In contrast to the liver parenchyma, primary and secondary tumors of the liver, except very early stage, have only arterial but no portal venous input.16 Therefore, the perfusion of hepatic tumors can be analyzed with single-input rather than dual-input models. There are several single-input models available to assess tumors. The most frequently used models include a simple single-compartmental model, known as the Tofts (or Kety) model in which Ktrans (=K1) and the extravascular extracellular volume (ve = vd) are assessed; the extended Tofts (or extended Kety) model (which takes into account the contribution of the tracer in the vascular space), in which Ktrans, ve, and plasma volume (vp) are assessed; and the St. Lawrence and Lee model, which is a distributed-parameter model with four free parameters: tissue plasma flow (F), the extraction fraction (E), the extravascular extracellular volume (ve), and the mean capillary transit time (MTT).

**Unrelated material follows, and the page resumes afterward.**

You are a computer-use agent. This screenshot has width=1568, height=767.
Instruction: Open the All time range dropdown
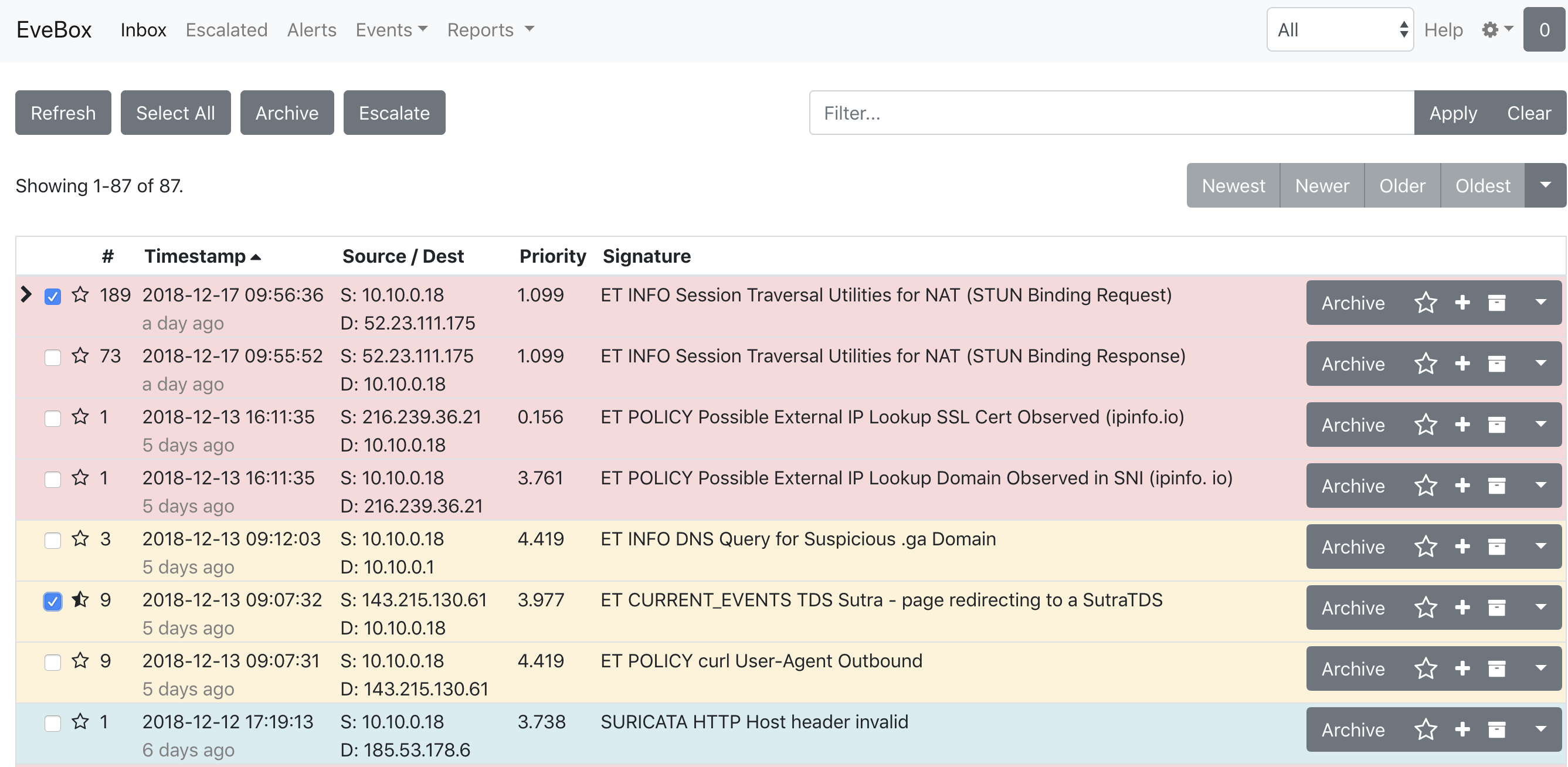click(1339, 30)

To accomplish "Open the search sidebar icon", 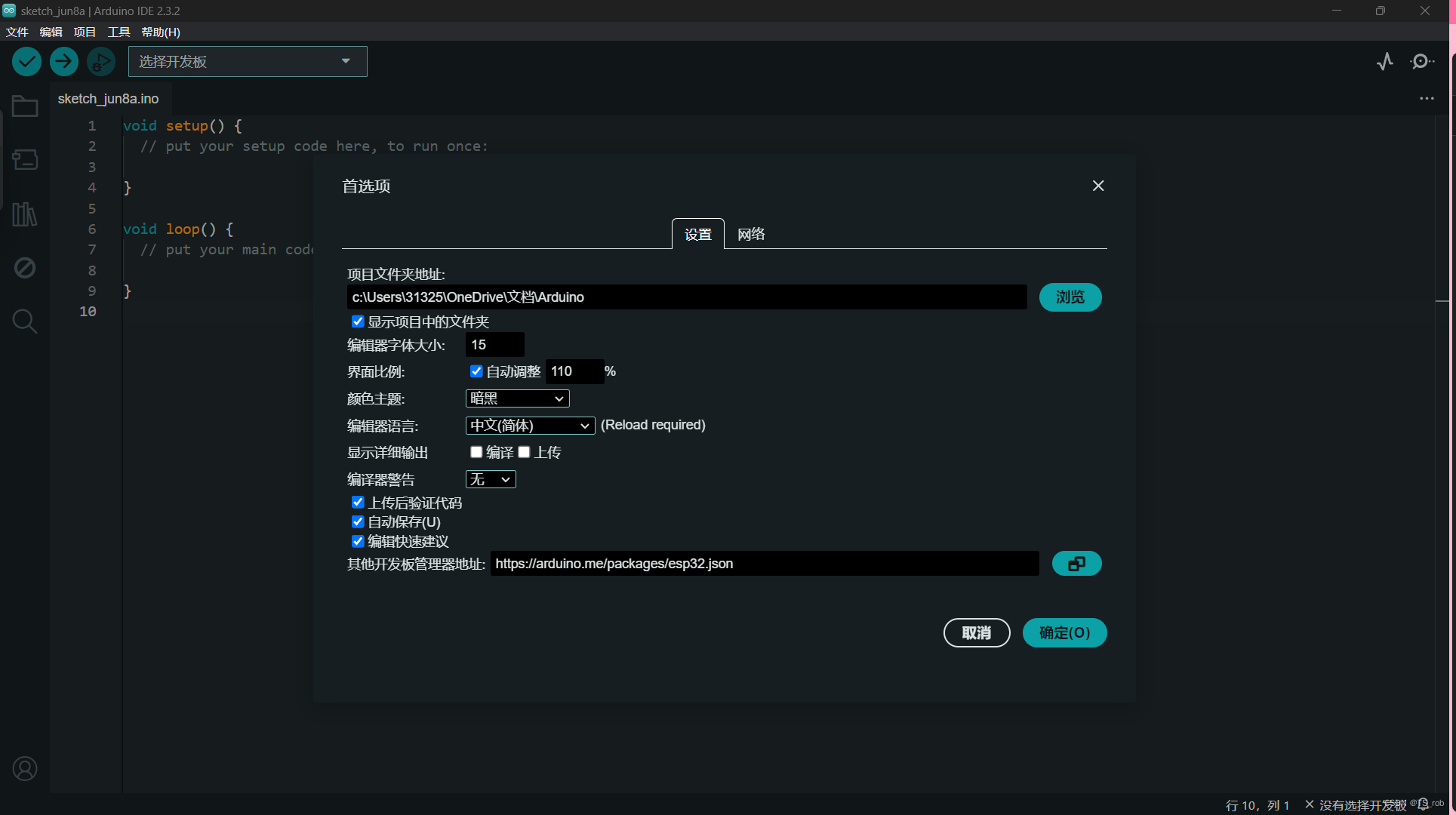I will [24, 321].
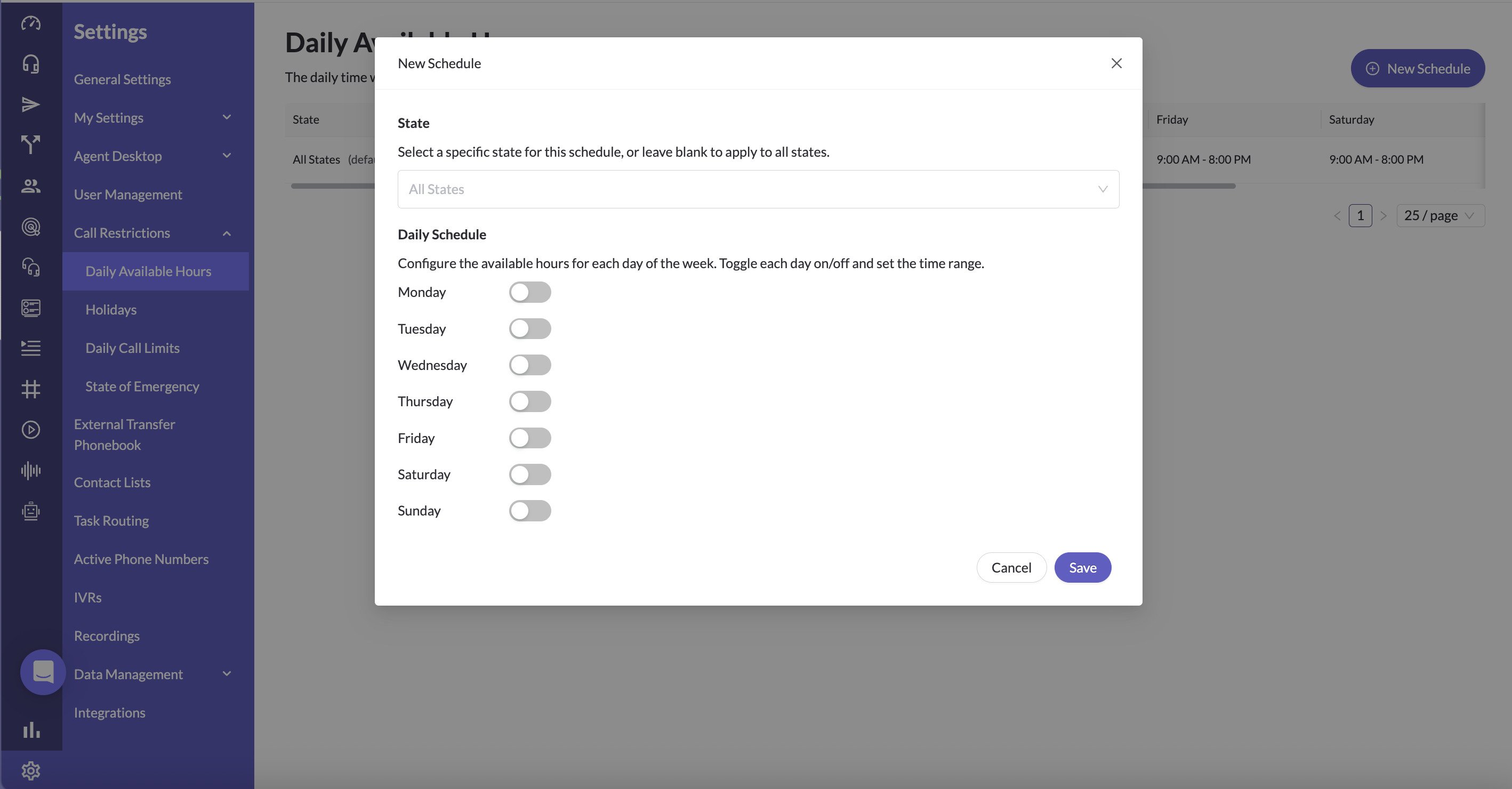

The capillary permeability-surface area product (PS) and the plasma volume (vp) can be derived from these parameters.17 Although a consensus conference has been published,18 there is still no consensus about the best model. The distributed St. Lawrence and Lee model is more physiologic with a separate calculation for perfusion and permeability, but is less precise than are the compartmental models due to the interdependency of the free parameters and their sensitivity to initial values. The problem of the uniqueness of the solutions may be even more complex when a dual-input distributed model is used, as recently proposed.19 Thus, the extended Tofts model may be a good compromise to estimate perfusion parameters in tumors because neither data interpolation nor supervised fitting is required.18
The transfer constant Ktrans and the extravascular extracellular volume ve are the recommended primary and secondary end points, respectively, of perfusion measurements.18 Both variables should be obtained, although the reproducibility of ve is better than that of Ktrans (repeatability coefficient of 30% for ve vs. 100% for Ktrans), and it can be used to assess vascular permeability by determining the volume accessible to contrast agents with different molecular wei ghts.17,20,21 However, the data obtained are not independent from the model or the software package used for analysis. This has been clearly demonstrated with CT perfusion studies.22
The Liver Is a Mobile Organ
Radiographic studies using fixed landmarks, radioscopy, and even CT23 have shown that the liver is an organ that moves considerably during breathing, shifting approximately 20 mm along its craniocaudal axis, 10 mm along its anteroposterior axis, and 5 mm laterally.